### What is expected
Every line from the one with "The height and" through the end of the entries below should be written out exactly; the pictures should not.

### Information
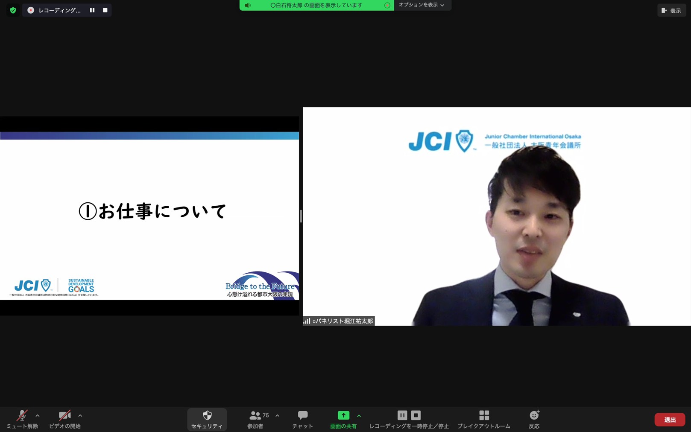Open the オプションを表示 dropdown
691x432 pixels.
pos(422,5)
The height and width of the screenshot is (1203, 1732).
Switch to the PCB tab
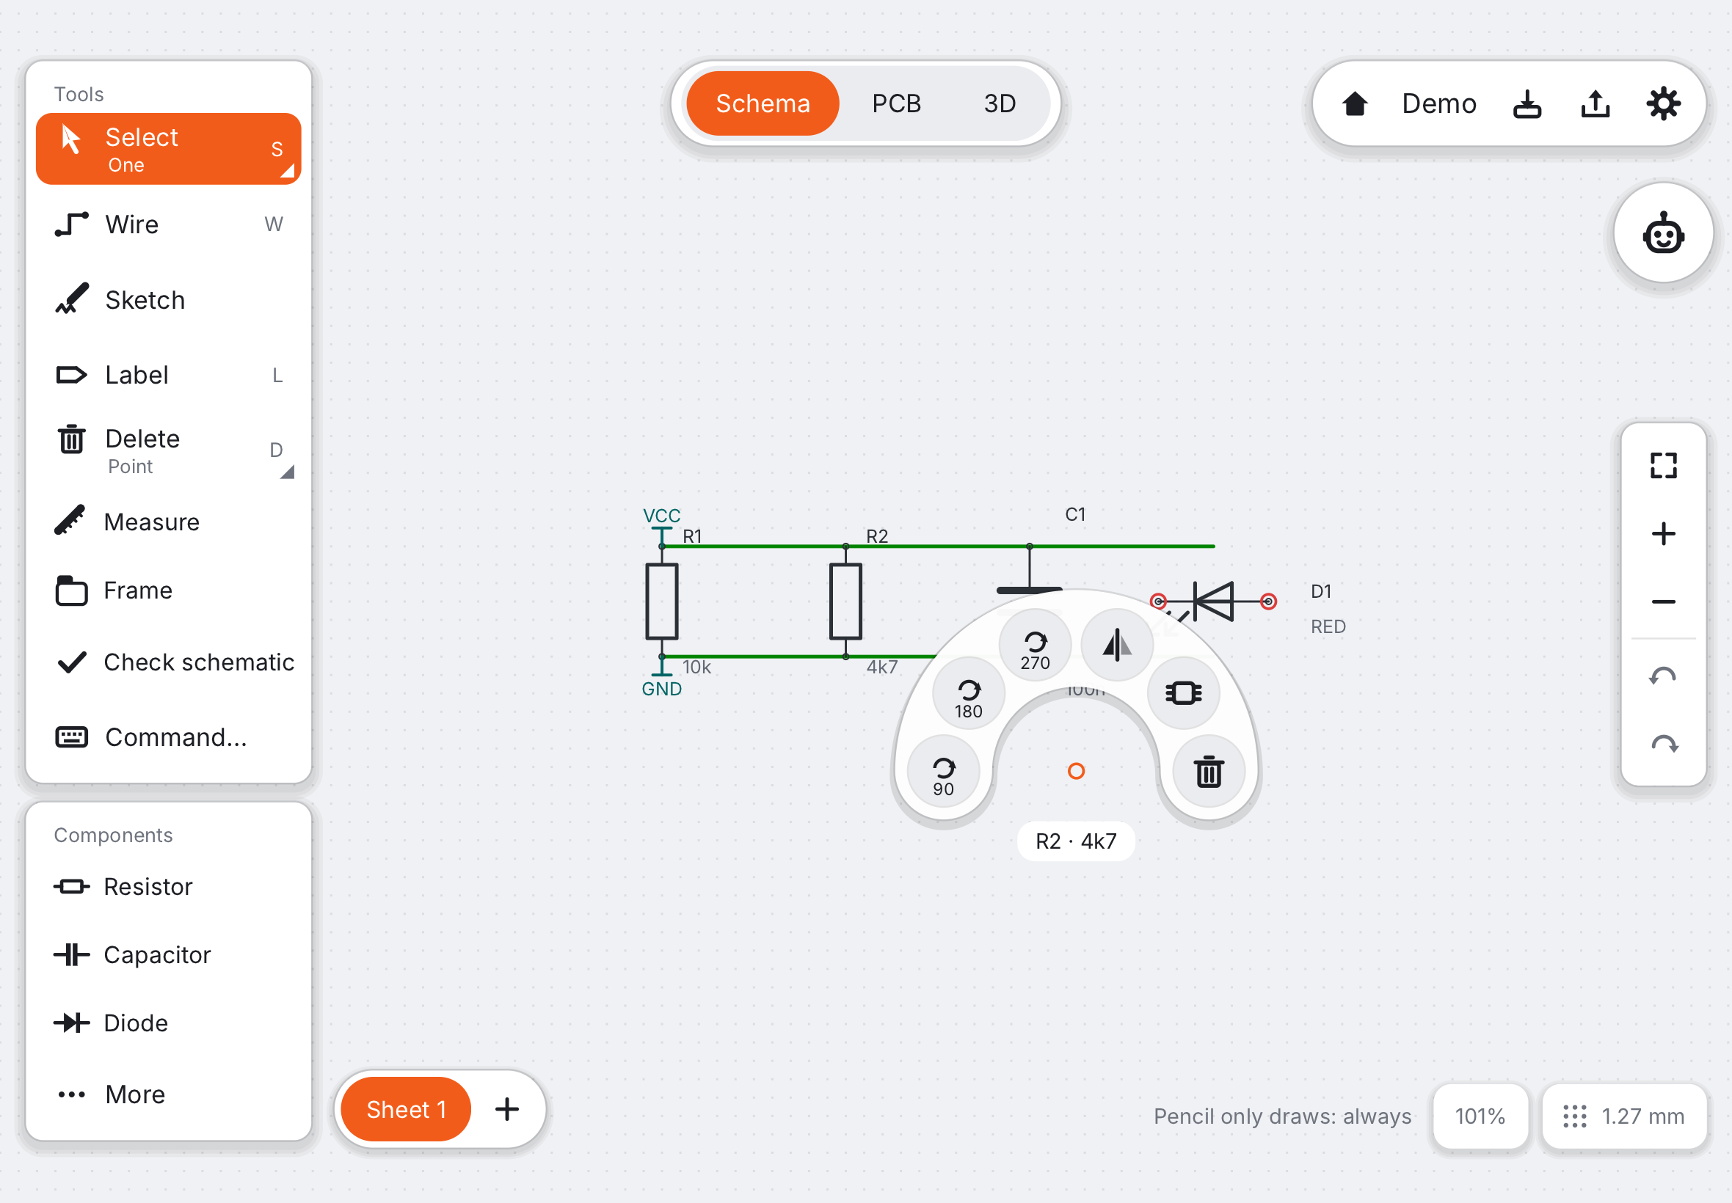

### Exercise output
The height and width of the screenshot is (1203, 1732).
Switch to the PCB tab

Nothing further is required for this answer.